*Assigned task*. Could you return every line of the material that contains the word "computer"?

*Record set*.

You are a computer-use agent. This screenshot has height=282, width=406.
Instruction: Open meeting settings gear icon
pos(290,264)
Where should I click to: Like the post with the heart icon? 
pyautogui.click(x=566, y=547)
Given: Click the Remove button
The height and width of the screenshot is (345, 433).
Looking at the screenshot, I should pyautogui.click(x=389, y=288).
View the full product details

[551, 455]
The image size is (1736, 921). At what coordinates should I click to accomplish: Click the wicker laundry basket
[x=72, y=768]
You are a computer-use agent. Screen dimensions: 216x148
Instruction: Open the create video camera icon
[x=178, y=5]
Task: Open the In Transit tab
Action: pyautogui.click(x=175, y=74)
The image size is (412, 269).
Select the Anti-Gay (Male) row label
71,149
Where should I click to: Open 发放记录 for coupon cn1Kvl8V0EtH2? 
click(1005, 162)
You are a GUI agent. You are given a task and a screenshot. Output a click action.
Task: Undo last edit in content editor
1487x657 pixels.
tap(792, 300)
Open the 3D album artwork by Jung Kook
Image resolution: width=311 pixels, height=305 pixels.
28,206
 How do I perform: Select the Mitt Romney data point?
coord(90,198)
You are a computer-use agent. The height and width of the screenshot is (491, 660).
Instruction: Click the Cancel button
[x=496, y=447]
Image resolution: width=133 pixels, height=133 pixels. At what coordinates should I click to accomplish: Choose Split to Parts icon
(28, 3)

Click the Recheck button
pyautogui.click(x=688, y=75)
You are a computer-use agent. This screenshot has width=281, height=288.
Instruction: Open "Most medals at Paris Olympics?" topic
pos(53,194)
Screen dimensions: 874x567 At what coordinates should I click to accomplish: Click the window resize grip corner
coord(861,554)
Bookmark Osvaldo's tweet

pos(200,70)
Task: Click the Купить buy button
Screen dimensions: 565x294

*Written solution*.
You are a computer-use agent. This screenshot has height=282, width=406.
You are a computer-use agent. Screen dimensions: 216x148
You are a computer-use agent. The height and width of the screenshot is (491, 660).
You are a computer-use agent. This screenshot has width=281, height=288.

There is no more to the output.